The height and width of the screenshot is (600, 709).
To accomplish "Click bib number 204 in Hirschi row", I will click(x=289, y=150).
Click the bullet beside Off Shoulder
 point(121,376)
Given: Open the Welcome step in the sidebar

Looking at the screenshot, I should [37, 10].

---

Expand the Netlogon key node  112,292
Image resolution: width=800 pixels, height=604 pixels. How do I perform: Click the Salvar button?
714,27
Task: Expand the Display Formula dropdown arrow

...

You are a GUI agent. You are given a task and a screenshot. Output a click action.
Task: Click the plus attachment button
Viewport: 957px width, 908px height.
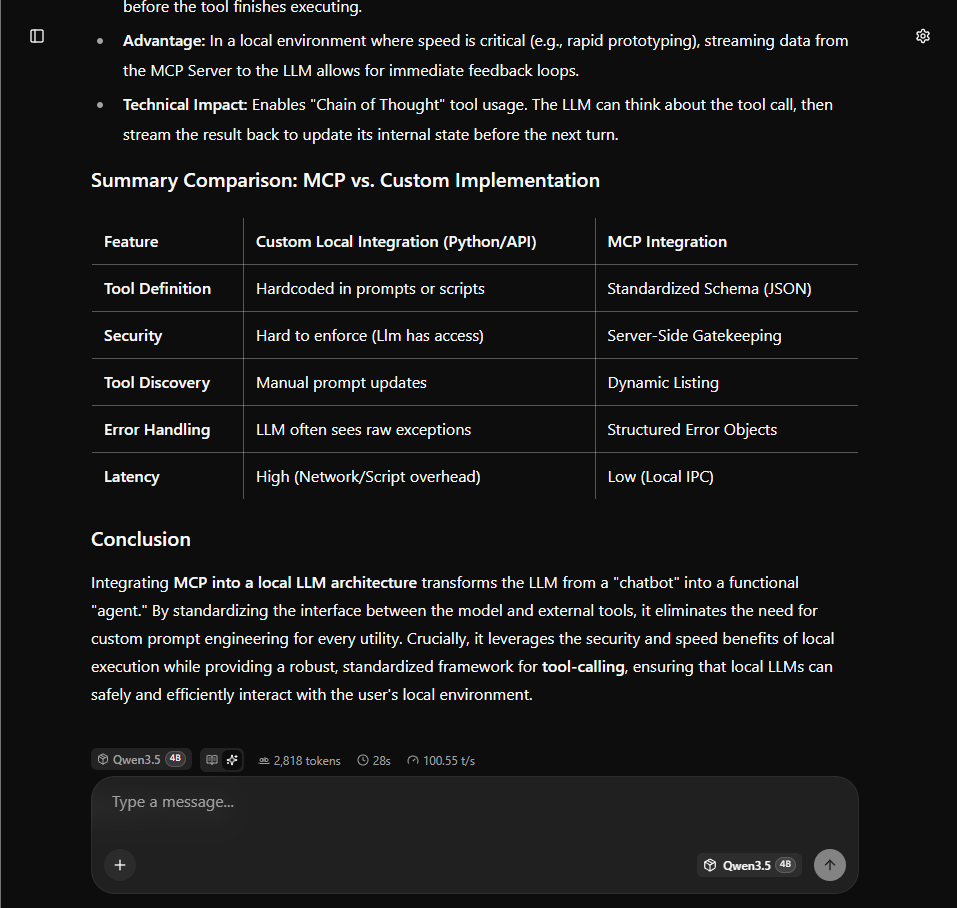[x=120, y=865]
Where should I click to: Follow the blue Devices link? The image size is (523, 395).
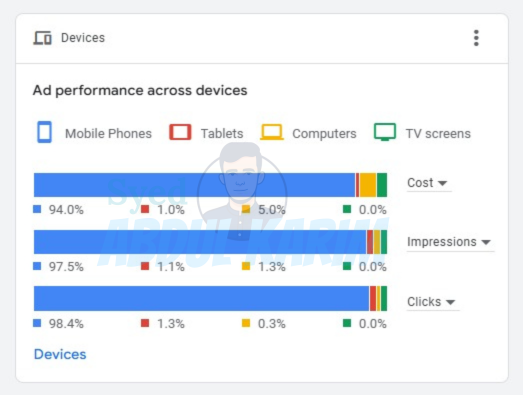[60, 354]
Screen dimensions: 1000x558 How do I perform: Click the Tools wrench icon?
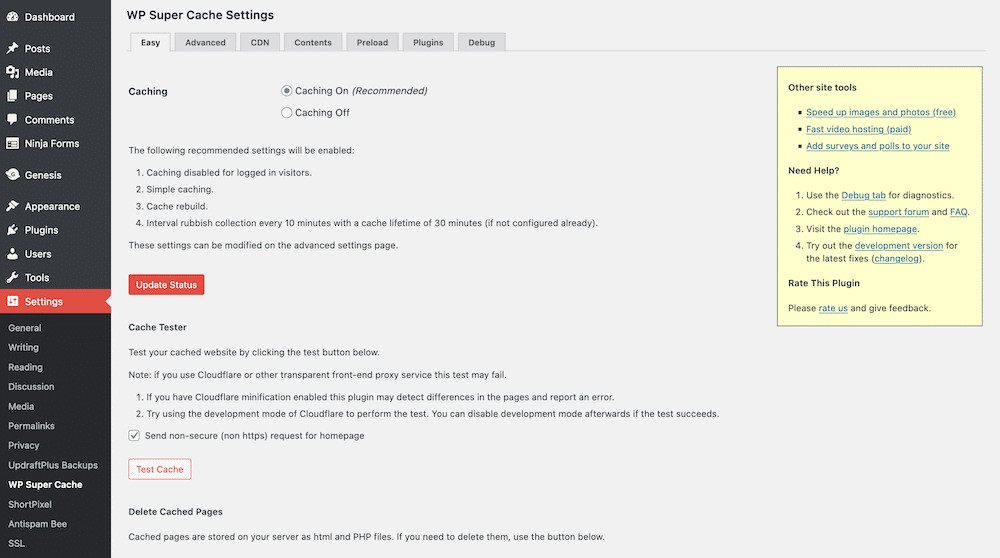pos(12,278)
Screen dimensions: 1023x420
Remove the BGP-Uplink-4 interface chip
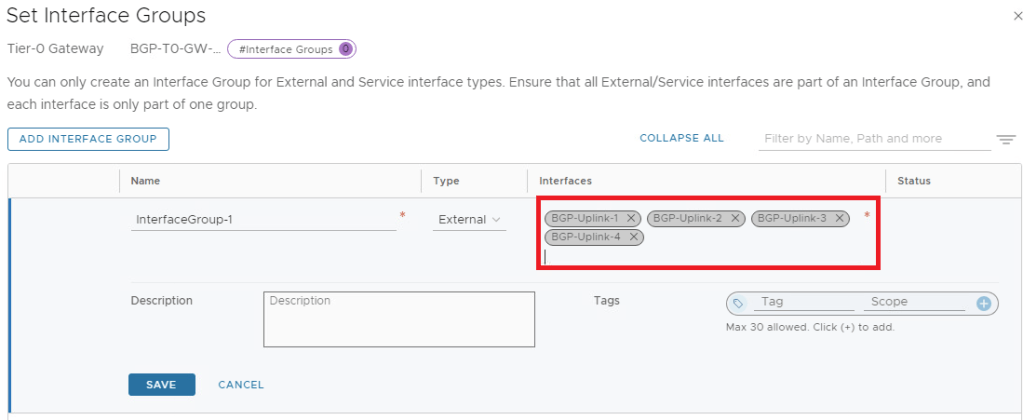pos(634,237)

▶ _What is being asked_
All lines with the word "Expand" should be copied from the material above.

▶ _Task answer_
Expand the Netlogon key node  112,292
Task: Expand the Display Formula dropdown arrow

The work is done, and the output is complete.